Dilma Rousseff, del Partido de los Trabajadores (PT), representa la continuidad. Esta mujer que ha demostrado tener una personalidad a prueba de fuego, aunque estuviese siempre a la sombra de la popularidad de Lula, aparece como una garantía de que el cambio positivo de Brasil seguirá en el mismo rumbo. José Serra, del Partido de la Social Democracia Brasileña (PSDB), se muestra como la alternativa conservadora.
A esta altura, sin embargo, la atención se trasladó a una tercera persona. Rousseff y Serra continúan disputándose la presidencia, pero sus virtudes —harto conocidas por la superabundante propaganda electoral— pasaron a un plano secundario al ganarse la ecologista Mariana Silva un lugar privilegiado de la consideración general.

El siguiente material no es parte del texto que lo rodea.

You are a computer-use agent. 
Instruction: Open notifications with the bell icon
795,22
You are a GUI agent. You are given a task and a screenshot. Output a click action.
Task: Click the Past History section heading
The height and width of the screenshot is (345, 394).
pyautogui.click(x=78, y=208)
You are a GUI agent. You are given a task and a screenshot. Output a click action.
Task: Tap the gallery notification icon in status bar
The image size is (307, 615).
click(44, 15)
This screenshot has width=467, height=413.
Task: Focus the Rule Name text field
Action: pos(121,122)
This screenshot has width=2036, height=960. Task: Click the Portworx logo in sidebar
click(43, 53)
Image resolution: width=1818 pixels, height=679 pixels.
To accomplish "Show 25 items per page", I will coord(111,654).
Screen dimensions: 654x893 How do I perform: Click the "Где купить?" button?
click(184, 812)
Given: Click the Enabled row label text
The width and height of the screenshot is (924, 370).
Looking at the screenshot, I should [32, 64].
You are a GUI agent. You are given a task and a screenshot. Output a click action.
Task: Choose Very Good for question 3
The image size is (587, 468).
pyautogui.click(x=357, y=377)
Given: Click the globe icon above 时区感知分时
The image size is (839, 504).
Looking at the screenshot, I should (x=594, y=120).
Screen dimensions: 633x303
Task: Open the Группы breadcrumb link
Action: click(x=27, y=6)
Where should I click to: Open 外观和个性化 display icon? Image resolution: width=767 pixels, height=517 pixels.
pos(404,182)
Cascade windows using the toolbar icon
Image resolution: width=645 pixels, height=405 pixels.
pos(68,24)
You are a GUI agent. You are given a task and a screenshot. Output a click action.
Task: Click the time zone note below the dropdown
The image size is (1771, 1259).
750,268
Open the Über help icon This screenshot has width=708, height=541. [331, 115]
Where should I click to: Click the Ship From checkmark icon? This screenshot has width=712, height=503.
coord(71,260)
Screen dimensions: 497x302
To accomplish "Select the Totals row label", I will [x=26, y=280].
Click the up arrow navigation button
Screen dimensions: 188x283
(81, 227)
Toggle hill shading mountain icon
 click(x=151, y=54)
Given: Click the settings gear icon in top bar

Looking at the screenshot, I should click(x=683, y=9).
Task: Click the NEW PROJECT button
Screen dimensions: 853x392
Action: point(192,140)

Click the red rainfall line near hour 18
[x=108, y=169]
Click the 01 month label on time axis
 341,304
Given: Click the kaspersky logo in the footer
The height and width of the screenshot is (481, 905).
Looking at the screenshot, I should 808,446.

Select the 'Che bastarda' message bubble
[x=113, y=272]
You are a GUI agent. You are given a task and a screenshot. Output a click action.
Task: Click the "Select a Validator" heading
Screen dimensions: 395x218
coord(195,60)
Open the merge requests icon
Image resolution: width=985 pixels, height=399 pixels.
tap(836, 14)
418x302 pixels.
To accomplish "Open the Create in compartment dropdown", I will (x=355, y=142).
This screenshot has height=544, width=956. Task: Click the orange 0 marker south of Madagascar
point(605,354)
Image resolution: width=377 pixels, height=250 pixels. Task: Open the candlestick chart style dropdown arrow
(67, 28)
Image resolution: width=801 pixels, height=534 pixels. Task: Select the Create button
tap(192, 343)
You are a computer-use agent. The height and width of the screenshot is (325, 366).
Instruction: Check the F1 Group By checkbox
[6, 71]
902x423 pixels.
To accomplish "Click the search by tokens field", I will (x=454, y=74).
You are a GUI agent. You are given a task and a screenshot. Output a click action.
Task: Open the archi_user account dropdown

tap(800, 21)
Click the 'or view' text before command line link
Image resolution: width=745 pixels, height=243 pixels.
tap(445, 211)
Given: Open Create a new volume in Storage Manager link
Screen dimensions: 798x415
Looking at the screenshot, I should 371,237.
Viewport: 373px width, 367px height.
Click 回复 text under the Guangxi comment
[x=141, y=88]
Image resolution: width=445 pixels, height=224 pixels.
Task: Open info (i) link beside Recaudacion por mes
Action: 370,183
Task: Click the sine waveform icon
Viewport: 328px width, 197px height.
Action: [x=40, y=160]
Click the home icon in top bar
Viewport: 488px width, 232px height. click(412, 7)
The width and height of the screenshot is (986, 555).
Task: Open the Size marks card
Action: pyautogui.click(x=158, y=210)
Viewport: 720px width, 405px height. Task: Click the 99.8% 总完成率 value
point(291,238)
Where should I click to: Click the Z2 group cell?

Y no es para menos. Silva aparecía en los prolegómenos con una minoritaria intención de voto; pese a esto, su capacidad de persuasión resultaba expectante por el misterio de no saber hasta qué porcentaje de votos podría restarles a los dos primeros. Nadie esperaba que Marina superara la barrera de los 20 millones de votos, como ocurrió el domingo, y que esto la convirtiera, de aquí a fin de mes, en la «espectadora» más codiciada dentro de la carrera por la presidencia.
De estilo franco y espíritu crítico, Serra podría sacarle ventaja a Rousseff, si los datos revelados por una encuestadora se confirmaran en sentido de que él se beneficiaría con el 51% de los votantes de Marina Silva, mientras que la postulante oficialista obtendría el apoyo del 31% de esa porción del electorado.
Hacia dónde va Brasil es, todavía, algo incierto. Rousseff pudo ser presidenta sin necesidad de balotaje, pero no logró convencer a quienes esperaban encontrar en ella el carisma de Lula; los escándalos de corrupción, además, le jugaron una mala pasada en las últimas semanas. Todo esto a Serra le abrió una posibilidad de oro, especialmente con Silva, aunque es sabido que los separa un abismo ideológico.
Habrá que ver si el ex ministro de Planificación y de Salud en el gobierno de Fernando Henrique Cardoso puede seducir a la representante del Partido Verde, ícono de millones de jóvenes asqueados de la política tradicional, o si, por el contrario, la delfina de Lula, con temple, recupera el favoritismo de los meses recientes y devuelve la tranquilidad al Presidente más popular e influyente de la región.